I've written before about my experiences so far with motherhood. How I've never felt more like I'm doing what I was meant to do. How this has been my purpose all along. How I feel like I'm walking the path prepared for me, and before I was just wandering along.
All that is true.
But there's another aspect to motherhood that I never would have expected. And I try not to go into anything with expectations, because they will never be met. Such as marriage. But it's pretty much impossible with all these subconscious things that have built up your entire life. So going into becoming motherhood I didn't expect to be perfect, but I didn't expect to be the worst, either. I didn't expect to know exactly what I was doing, but I didn't expect to be lost. I expected it to be hard. I expected it to be joyful. I expected to experience emotions I'd never experienced before. And I expected to come to know a love I had never known before. Which, in this rare case, my expectations have been met. The only expectation that really wasn't met was that amazing moment when I first laid eyes on my baby. Everyone said there was no greater feeling, that that moment would shatter me into a million pieces and change me forever. That's not how it was for me. It was all so surreal (maybe I was high on the epidural.. Ha). I felt like I wasn't even present in that moment, though I remember every detail. That's what it was for my husband, he was awestruck when the doctor pulled her out and raised her up. "That's Evvie!" He still says he'll never forget that moment. I'm glad that's how it was for him. For me it came later. About a week, probably, it sank in, and as I looked at my baby girl I wept all the tears in the world because I didn't know how else to express that love. In the moment of her birth, it all happened so fast that I didn't have time to process it all. One second I was just me, the next second I was a whole new person. Which brings me to the part of motherhood I didn't expect. An identity crisis.
Since becoming a mother, I don't know who I am anymore. Yes, I'm a mother. That's who I am. But who else am I? I feel like the person I was before December 19 at 2:30am has disappeared and I have to start back from the beginning in figuring out who it is that I am now. I don't remember that girl that wasn't a mother. But I don't know this girl that now is. It's as if someone took the "me" right out of me and replaced it with a whole new person.
It's as if I was born again at that same moment she was born, and here we are growing up together in a whole new life. Figuring it out one day at a time.
I don't know how to be a mother AND a wife AND my own person. All I know is that I'm a mother. That's the only identity that I can associate with. Everything is different. Trying to balance my relationship with my husband and my relationship with my daughter.
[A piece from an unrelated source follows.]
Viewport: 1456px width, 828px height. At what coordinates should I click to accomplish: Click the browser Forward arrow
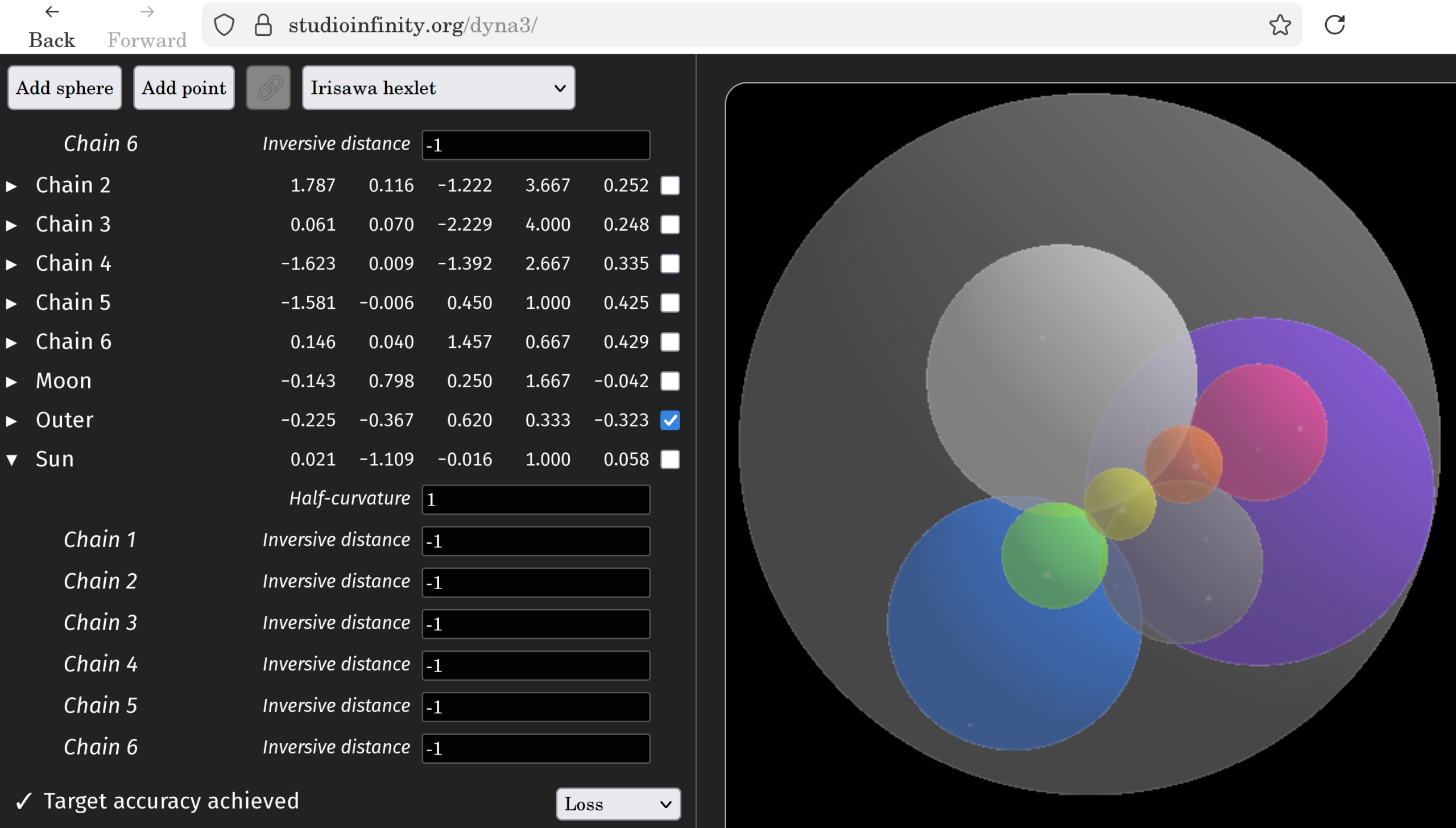(147, 13)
I've cried to my husband a few times now apologizing for being so distant, and trying to explain that all my attention has been on baby. Of course, he understands. Because he's the best. But I don't understand. I don't understand this identity limbo I'm in. I feel like a completely different person.
So here I am, on a quest to figure out who I am, as my former self has disappeared and I have taken on this new identity of "mother" in a matter of seconds, that I thought the 9 previous months would prepare me for but definitely didn't. And I don't think it's a matter of reconnecting with that person I was prior. I'm truly starting from the beginning in creating this new identity.
Thankfully there's one thing that never changes, that fact that I am His. No matter the phases I go through on this journey and the identity crisis' I face. I was lost and now am found. I was blind but now I see. I was bought with the blood of Christ because of His amazing grace to me, even me.